Il remarqua que Taehyun l'avait débarrassé de sa veste en cuir chérie, ainsi que débouclé sa ceinture pour l'aider à reprendre une bonne respiration.
– Il va me tuer de lui avoir fait ça, rigola Taehyun.
Yeonjun semblait ailleurs, mais conscient. Il soufflait, fort, et Taehyun continuait de lui caresser l'avant-bras pour le calmer. De temps en temps, Beomgyu reprenait son pouls et lançait un regard à Taehyun pour l'informer de l'état de ce dernier.
– Je suis désolé, souffla Kai.
Soobin se tourna vers lui, étonné.
– Moi aussi, lança Taehyun.
– De quoi ?
– J'étais tellement pris dans ma course je... Je n'ai calculé que sur la plage que vous n'étiez plus là.
– Et moi je ne t'ai pas senti me lâcher la main...
– On s'en est sortis, ok, c'est le principal, vous n'y êtes pour rien.
Beomgyu baissa les yeux en croisant son regard et Soobin fronça légèrement les sourcils.

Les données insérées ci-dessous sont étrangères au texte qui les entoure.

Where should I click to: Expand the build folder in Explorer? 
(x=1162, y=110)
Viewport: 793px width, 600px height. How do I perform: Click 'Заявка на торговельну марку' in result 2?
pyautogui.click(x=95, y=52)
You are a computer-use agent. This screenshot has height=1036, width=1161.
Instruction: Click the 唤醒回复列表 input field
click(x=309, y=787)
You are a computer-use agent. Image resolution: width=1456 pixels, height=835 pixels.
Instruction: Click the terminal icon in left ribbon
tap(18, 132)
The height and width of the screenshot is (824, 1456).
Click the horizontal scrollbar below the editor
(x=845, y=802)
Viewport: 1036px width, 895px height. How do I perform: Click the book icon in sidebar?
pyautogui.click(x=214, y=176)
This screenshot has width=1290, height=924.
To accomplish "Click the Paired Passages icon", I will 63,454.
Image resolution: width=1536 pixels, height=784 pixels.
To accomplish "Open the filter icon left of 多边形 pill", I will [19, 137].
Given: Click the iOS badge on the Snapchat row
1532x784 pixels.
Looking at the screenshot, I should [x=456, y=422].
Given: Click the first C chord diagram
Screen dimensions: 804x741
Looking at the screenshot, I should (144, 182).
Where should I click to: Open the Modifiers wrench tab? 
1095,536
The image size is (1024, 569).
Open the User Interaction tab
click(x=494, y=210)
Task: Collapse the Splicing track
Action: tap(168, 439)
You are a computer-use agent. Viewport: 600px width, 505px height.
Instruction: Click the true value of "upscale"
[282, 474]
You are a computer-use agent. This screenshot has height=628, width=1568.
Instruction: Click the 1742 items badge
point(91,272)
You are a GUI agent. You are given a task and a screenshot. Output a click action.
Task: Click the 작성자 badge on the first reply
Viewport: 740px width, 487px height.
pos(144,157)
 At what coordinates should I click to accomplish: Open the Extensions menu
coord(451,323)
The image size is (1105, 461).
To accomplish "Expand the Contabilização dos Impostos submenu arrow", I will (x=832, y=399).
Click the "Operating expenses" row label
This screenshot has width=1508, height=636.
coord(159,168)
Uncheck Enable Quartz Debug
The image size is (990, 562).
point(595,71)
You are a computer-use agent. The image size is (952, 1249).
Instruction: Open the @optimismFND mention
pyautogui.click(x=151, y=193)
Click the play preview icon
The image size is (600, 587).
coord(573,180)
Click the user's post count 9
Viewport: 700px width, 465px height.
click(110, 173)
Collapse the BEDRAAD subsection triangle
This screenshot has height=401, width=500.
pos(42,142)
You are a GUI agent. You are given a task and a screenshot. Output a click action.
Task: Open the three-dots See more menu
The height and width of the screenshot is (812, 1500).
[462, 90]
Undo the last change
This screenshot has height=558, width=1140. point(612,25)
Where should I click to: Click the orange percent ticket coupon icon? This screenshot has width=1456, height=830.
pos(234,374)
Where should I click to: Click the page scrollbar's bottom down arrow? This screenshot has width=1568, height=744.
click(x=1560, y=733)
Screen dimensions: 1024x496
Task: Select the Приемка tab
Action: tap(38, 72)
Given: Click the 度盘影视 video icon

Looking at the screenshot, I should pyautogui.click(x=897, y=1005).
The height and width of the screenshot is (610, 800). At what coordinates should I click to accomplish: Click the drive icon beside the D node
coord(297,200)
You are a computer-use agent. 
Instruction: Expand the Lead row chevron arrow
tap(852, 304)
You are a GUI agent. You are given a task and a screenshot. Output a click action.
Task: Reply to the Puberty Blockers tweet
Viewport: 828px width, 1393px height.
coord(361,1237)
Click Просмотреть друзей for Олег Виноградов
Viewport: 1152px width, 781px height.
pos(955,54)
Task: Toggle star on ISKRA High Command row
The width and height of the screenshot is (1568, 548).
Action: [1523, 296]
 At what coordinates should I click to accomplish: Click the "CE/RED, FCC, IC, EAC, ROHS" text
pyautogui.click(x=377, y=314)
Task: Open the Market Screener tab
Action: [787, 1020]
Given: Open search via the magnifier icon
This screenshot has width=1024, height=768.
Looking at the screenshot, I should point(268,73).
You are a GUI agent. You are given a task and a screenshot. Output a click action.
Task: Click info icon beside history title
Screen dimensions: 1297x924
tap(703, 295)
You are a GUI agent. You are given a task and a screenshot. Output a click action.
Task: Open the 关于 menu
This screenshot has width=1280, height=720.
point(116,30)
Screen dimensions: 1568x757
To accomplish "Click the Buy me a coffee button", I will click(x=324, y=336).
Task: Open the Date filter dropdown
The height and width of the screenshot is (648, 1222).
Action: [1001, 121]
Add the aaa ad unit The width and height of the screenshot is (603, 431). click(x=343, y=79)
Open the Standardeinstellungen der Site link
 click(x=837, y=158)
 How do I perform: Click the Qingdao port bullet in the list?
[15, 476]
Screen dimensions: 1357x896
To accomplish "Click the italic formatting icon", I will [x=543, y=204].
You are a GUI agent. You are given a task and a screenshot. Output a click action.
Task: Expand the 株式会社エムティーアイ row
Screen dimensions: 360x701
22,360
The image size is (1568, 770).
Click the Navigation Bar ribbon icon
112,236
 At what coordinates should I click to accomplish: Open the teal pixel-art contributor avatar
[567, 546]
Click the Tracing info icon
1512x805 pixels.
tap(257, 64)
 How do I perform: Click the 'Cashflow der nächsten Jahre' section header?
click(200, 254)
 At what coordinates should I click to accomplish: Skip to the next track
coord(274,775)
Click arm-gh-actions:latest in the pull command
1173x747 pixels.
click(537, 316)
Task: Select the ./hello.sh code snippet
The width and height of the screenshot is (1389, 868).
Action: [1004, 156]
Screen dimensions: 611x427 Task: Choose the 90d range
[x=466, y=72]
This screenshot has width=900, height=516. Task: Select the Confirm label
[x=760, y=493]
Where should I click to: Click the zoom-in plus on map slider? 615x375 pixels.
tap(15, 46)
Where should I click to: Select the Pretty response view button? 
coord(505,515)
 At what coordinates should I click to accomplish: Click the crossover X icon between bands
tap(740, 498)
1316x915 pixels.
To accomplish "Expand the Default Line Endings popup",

– Enfin... J'aimerais bien savoir pourquoi on a failli tous y passer... Beomgyu ?
– Ce n'est pas de sa faute, lâcha Taehyun.
– C'est à lui que je pose la question.
Beomgyu lâcha la nuque de Yeonjun quelques secondes pour s'exprimer.
« C'était un accident. »
– Je t'ai vu lancer la branche enflammée de ton plein gré ! lança Kai.
« Non, vous ne comprenez pas. Il était là, il me regardait et j'ai senti quelque chose. J'ai agi contre mon grès, je vous le jure. Je n'ai jamais voulu faire ça. »
Soobin décela une légère panique dans ses gestes, et croisa le regard froid de Taehyun qui le toisait des pieds à la tête. Il s'en voulut immédiatement, mais cela était plus fort que lui : il ne parvenait pas à comprendre ce qui s'était passé à ce moment-là, dans les bois. Comment Beomgyu, calme et réservé, avait pu en arriver à céder aussi vite à la panique ? Une nouvelle fois, l'ombre dont il parlait avait échappé à son attention, mais aussi à celle de Yeonjun et de Taehyun. Il se demanda alors si Beomgyu ne dérivait pas lentement vers une sorte de délire psychotique, quand soudain les mots de Kai lui revinrent en mémoire. Lui aussi avait vu cette chose, la première fois.
– D'accord, d'accord, je te crois..., marmonna-t-il.
« Je suis désolé... »
– Beomgyu, je te crois.
« J'aurais pu tous vous tuer ! »
– Et heureusement, je cours vite, et vous aussi !
Yeonjun inspira une nouvelle fois, et battit légèrement des paupières.
– Prends ton temps, Yeonjun, respire... Ta crise n'est pas passée. Respire profondément.
Soobin le vit se redresser légèrement, et Taehyun lui appuyer doucement sur le torse pour l'inciter à rester assis un peu plus longtemps.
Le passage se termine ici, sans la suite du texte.